Task item :: Every record below must be copied exactly, with images dropped.

Data extracts ::
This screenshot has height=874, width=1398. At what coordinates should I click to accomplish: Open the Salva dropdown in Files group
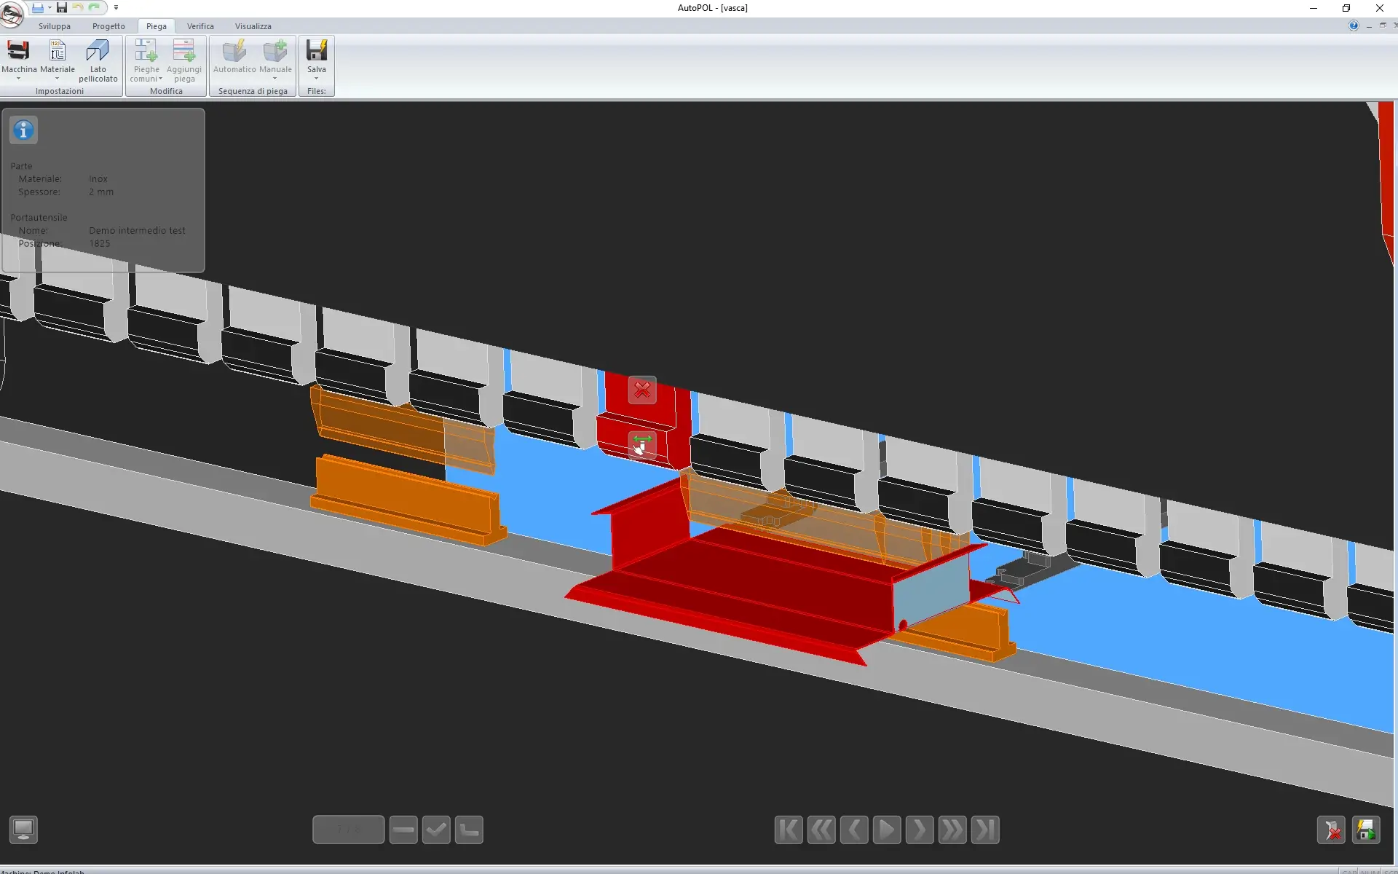point(316,78)
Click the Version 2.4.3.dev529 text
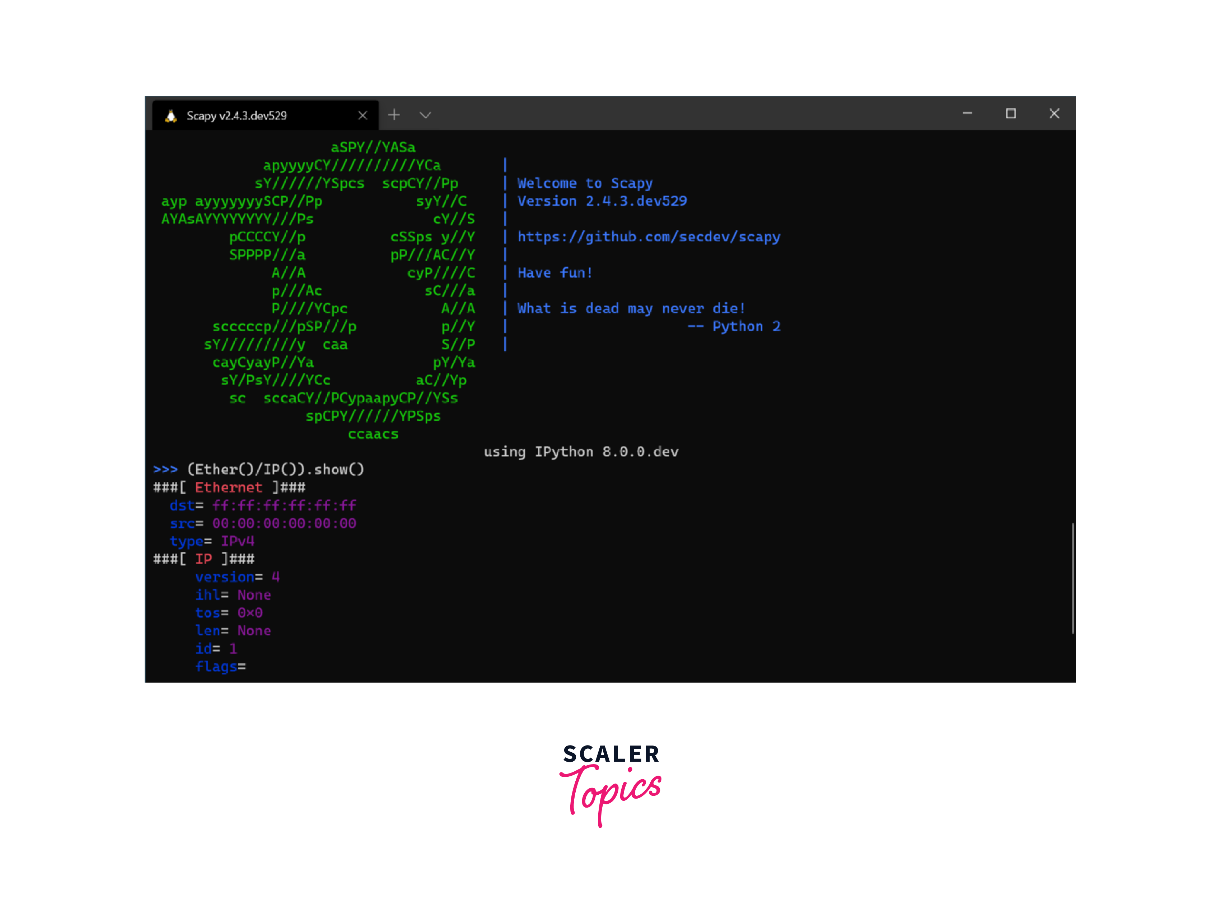1221x902 pixels. click(x=602, y=201)
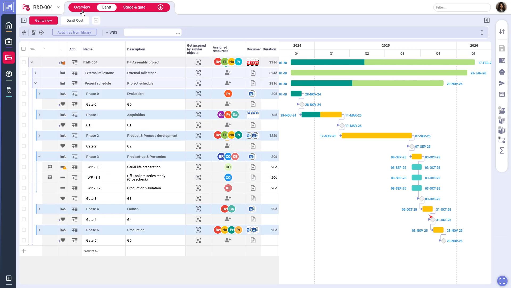
Task: Export the Gantt chart to PDF
Action: (x=502, y=110)
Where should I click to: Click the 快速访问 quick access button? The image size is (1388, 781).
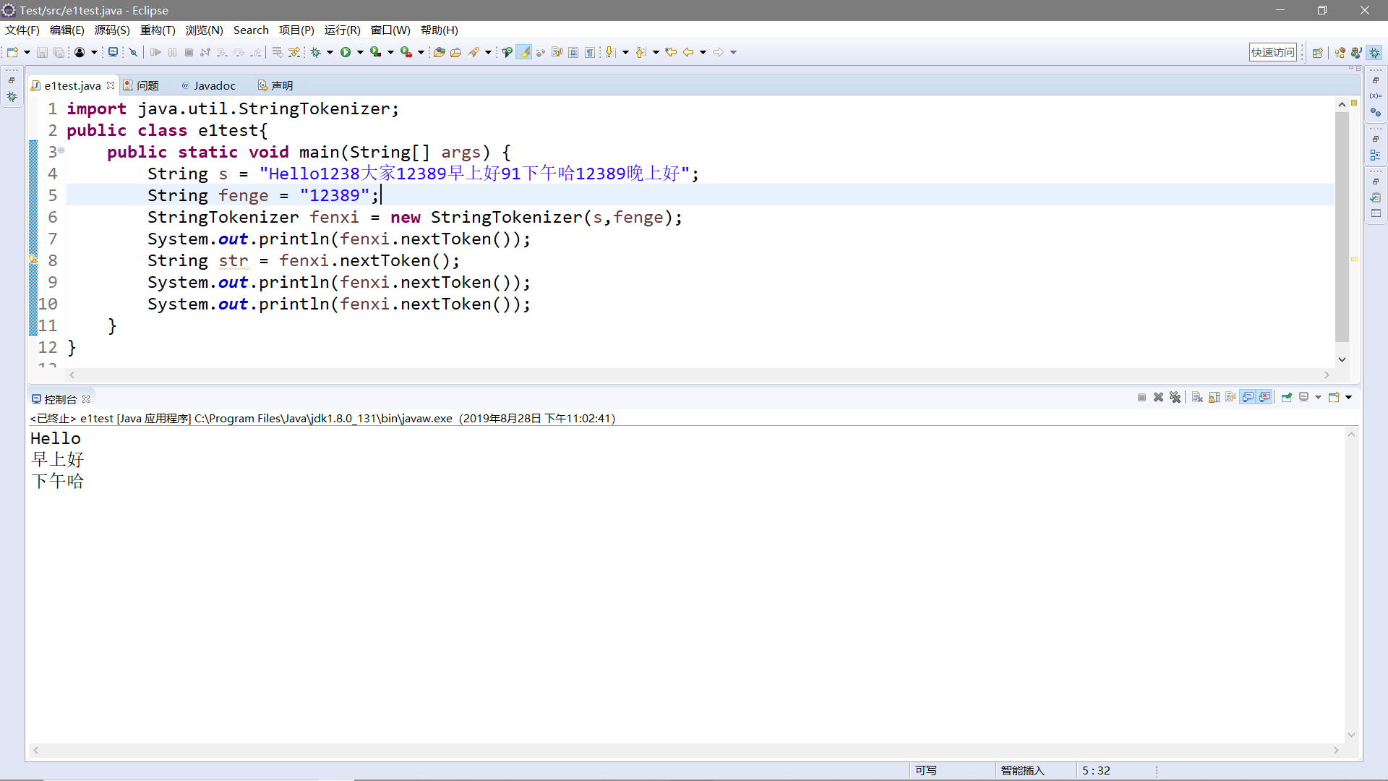tap(1273, 51)
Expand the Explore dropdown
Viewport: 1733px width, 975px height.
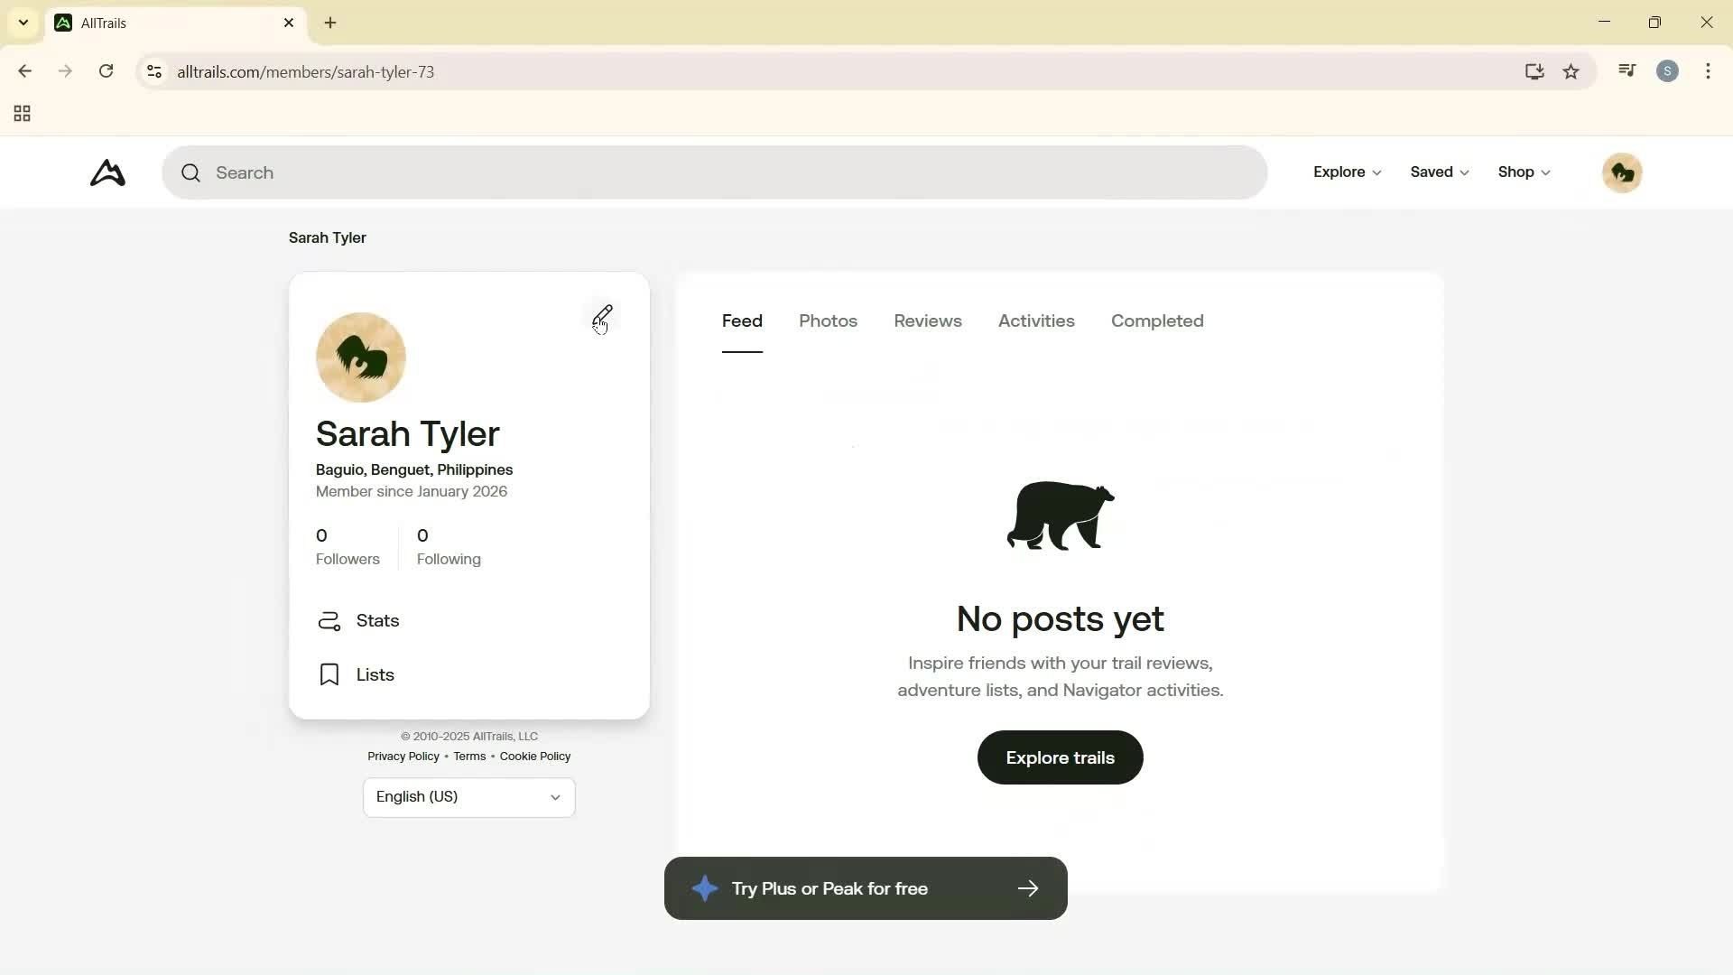pyautogui.click(x=1346, y=172)
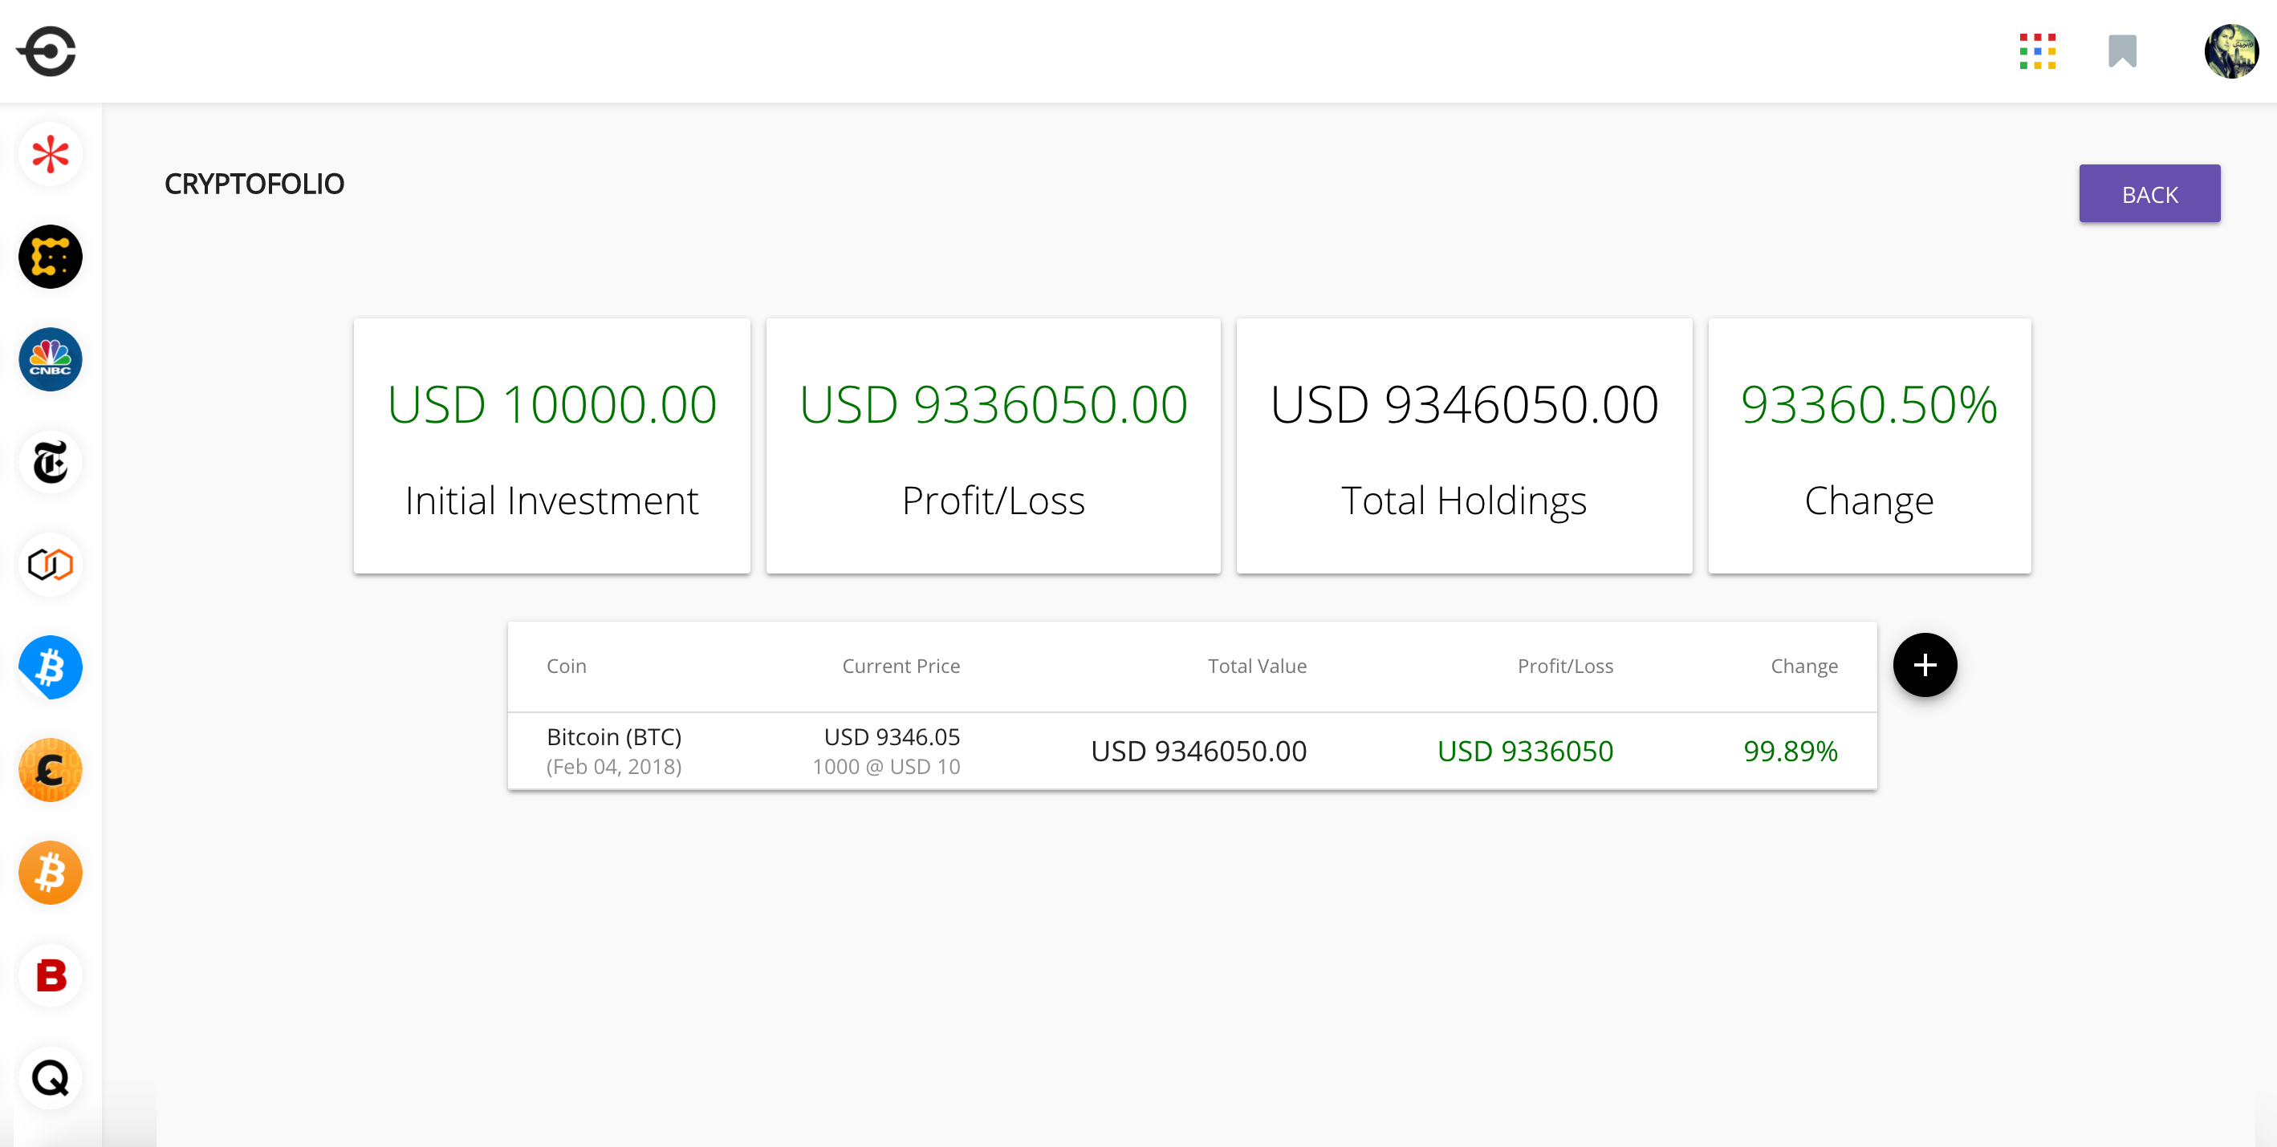
Task: Click the Profit/Loss column header
Action: [1565, 666]
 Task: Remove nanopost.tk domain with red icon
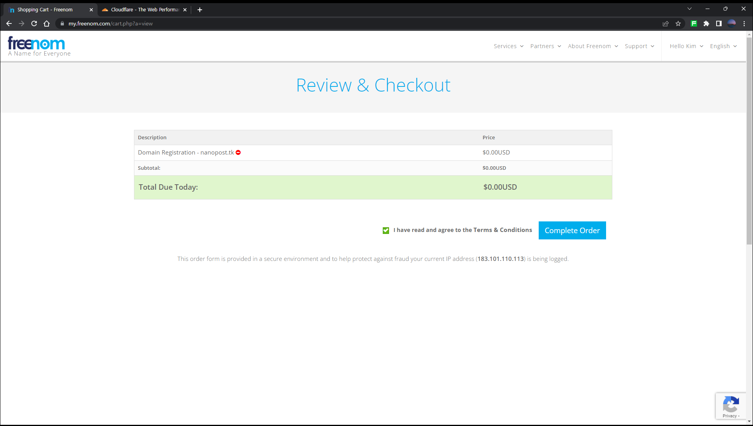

Result of this exercise ::
This screenshot has height=874, width=1398. At what coordinates should I click to accomplish: Open the Salva dropdown in Files group
point(316,78)
Click the Version 2.4.3.dev529 text
1221x902 pixels. click(x=602, y=201)
Task: Export the Gantt chart to PDF
Action: (x=502, y=110)
Where should I click to: Click the 快速访问 quick access button? The image size is (1388, 781).
tap(1273, 51)
Expand the Explore dropdown
Viewport: 1733px width, 975px height.
pyautogui.click(x=1346, y=172)
Task: Click the Profit/Loss column header
Action: [1565, 666]
 Task: Remove nanopost.tk domain with red icon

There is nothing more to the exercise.